Panetta and Friedrichs conducted the first experiments for the project in December 2011 at the Ohmsett Wave Tank in Leonardo, New Jersey, which serves as the National Oil Spill Response Research & Renewable Energy Test Facility for the U.S. Department of the Interior's Bureau of Safety and Environmental Enforcement (BSEE). This 2.6-million gallon concrete basin—one of the largest wave tanks in the world—measures 666 feet long by 65 feet wide by 11 feet deep. It features an immense piston for generating waves up to 3 feet high, an oil distribution and recovery system, and a motorized bridge for deploying instruments.
During their Ohmsett tests, Panetta and Friedrichs compared the performance of optical and acoustic instruments borrowed from their labs at VIMS, transmitting, receiving, and interpreting sound waves and light as they reflected against an aqueous slurry of 20 parts of oil to 1 part dispersant.
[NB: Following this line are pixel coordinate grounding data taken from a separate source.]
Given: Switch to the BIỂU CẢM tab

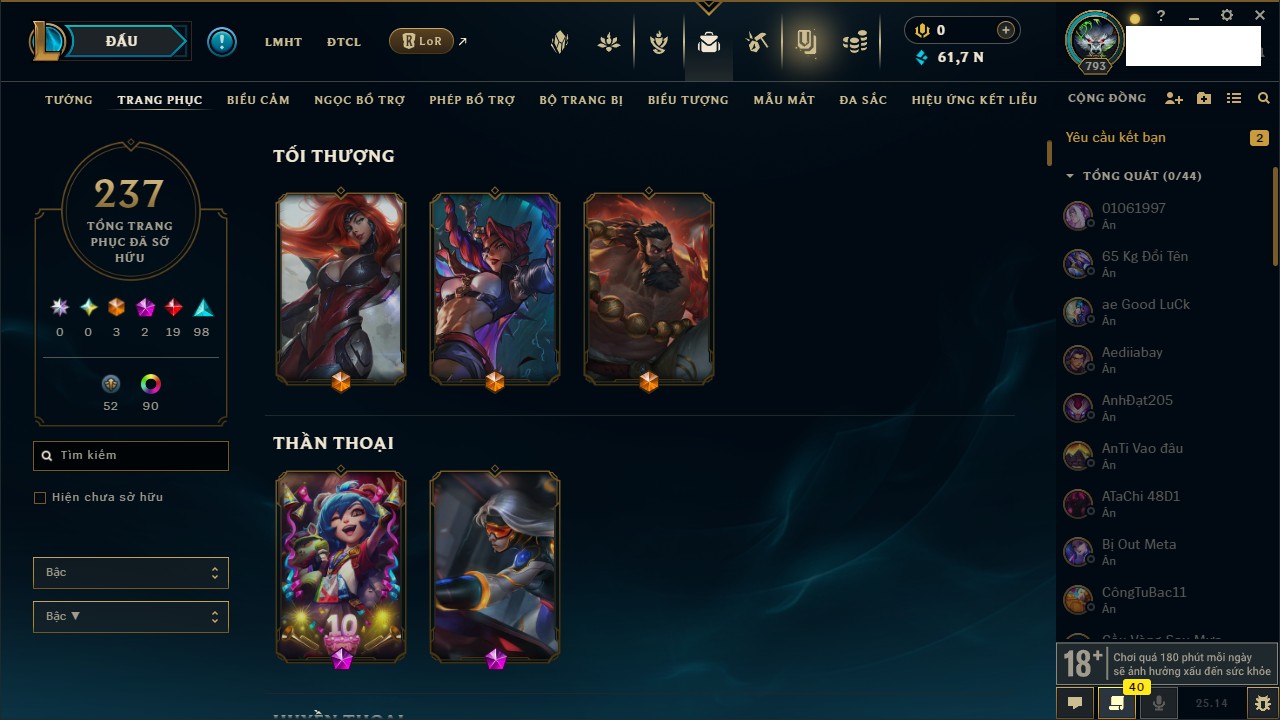Looking at the screenshot, I should point(258,100).
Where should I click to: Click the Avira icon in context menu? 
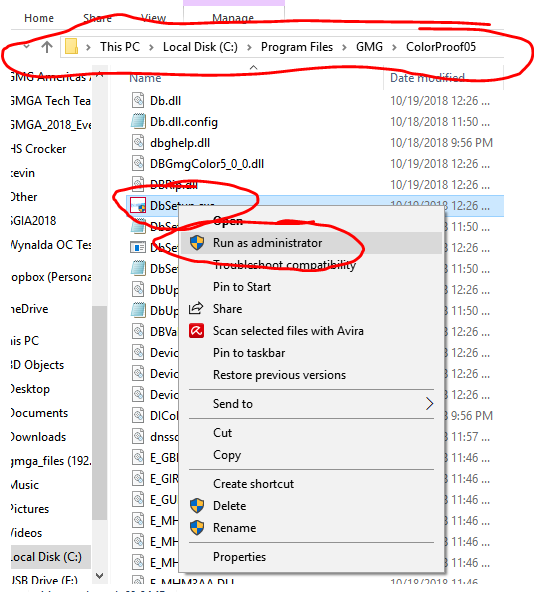196,331
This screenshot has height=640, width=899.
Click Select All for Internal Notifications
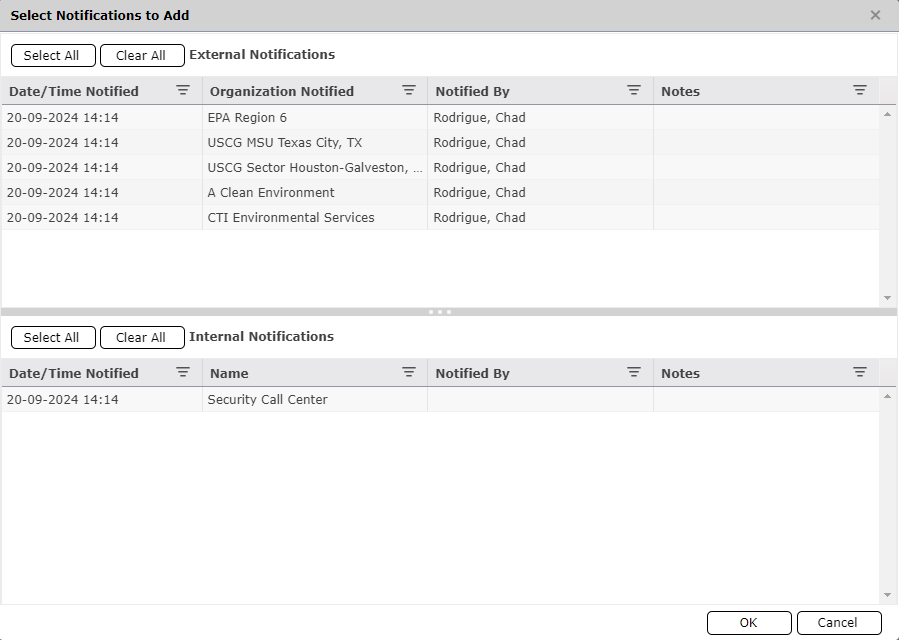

In a second experiment at VIMS, the pair performed a similar experiment but on a much smaller—and simpler—scale. This time they compared the performance of their optical and acoustical instruments in a small bucket, adding dispersants to the same crude oil used at Ohmsett and creating turbulence with a drill-powered paint mixer.
They recently conducted a third test in Norway, in a tank operated by SINTEF, the largest independent research organization in Scandinavia. This “tower tank”—specifically created for studying subsurface releases of oil—measures 21 feet tall by 9 feet wide and allows room for various instruments including video cameras, a LISST, and, in this case, the acoustic equipment supplied by the VIMS team.
Preliminary results are promising
In all three cases, the team’s preliminary results qualitatively confirm the potential superiority of an acoustic approach to monitoring oil dispersion. “Our tests showed that acoustic techniques were effective at penetrating the plume,” says Panetta, “whereas the LISST would have been ineffective. Our initial measurements indicate the acoustic measurements can track the droplet size for a subsurface release of oil.”
The next step, says Panetta, is to “take these data and turn them into a measurement method that would tell us exactly what the droplet size is. That would be valuable to the people spraying the dispersants, and valuable to the people modeling the fate of the oil, because during the cleanup of an oil spill, the size of the oil droplets affects everything.”
Panetta and Friedrichs say their ultimate goal is to partner with the private sector so that commercial sonar manufacturers can adapt the new technology to their existing instruments for use by the oil and gas industry. “That’s the longer term technology plan,” says Panetta, “but we obviously have to first figure out the science behind it to make it work. We have to solve the physics problem—to figure out which signals to analyze and how to interpret them so we can get a quantitative measure of the oil-droplet size.”